Lütfi Elvan ilk icraat olarak, Ulaştırma Denizcilik ve Haberleşme Bakanlığı Personel Daire Başkanı Zeynep İnce'yi görevden alarak yerine İsa Altıntaş'ı getirdi. Bakan Lütfi Elvan'ın amacı, kendi kadrosunu kurmak ve yeni atama yazılarının bakanlık içinde sızmasını ve kamuoyuna duyulmasını engellemekti.

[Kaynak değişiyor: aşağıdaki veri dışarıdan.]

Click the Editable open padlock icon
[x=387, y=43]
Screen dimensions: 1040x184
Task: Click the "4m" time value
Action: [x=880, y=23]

Bu süreç içerisinde Ulaştırma Deniziclik ve Haberleşme Bakanı Lütfi Elvan, Bakanlık Müsteşarı Mehmet Habib Soluk'un istifasını istemesine rağmen, ciddi bir direnç ile karşılaştı. Müsteşar Mehmet Habib Soluk, Ak Parti Milletvekilleri ve rica ettiği bakanlar kanalıyla, görevden alınmasını engellemeye çalıştı. Ancak Müsteşar Soluk'un bu manevrası, Bakan Lütfi Elvan'dan çok sert bir şekilde döndü. (Bilgi Notu: Mehmet Habib Soluk arayarak, Bakan Lütfi Elvan ile böyle bir diyalog yaşamadığını söyledi. Ayrıca hiç bir milletvekili ve bakanı aramadığını ifade etti.)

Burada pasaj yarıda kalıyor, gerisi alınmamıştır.